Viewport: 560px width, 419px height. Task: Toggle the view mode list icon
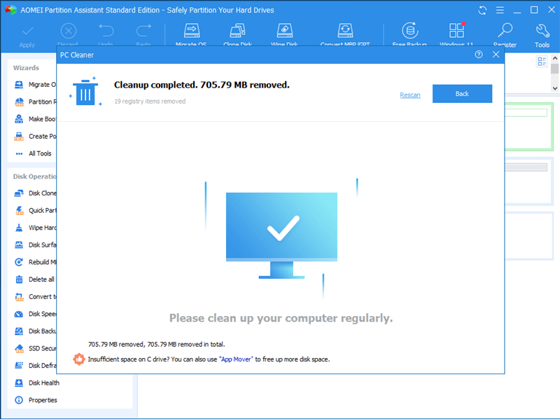pyautogui.click(x=541, y=62)
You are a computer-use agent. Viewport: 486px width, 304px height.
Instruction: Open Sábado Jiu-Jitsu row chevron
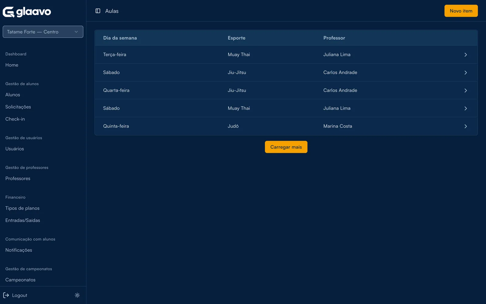[465, 73]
====
◆ Action item ◆
With the pictures left out, write out all of the data exactly.

◆ Response ◆
Viewport: 560px width, 419px height. Task: Toggle the view mode list icon
pyautogui.click(x=541, y=62)
You are a computer-use agent. Viewport: 486px width, 304px height.
Instruction: Open Sábado Jiu-Jitsu row chevron
[465, 73]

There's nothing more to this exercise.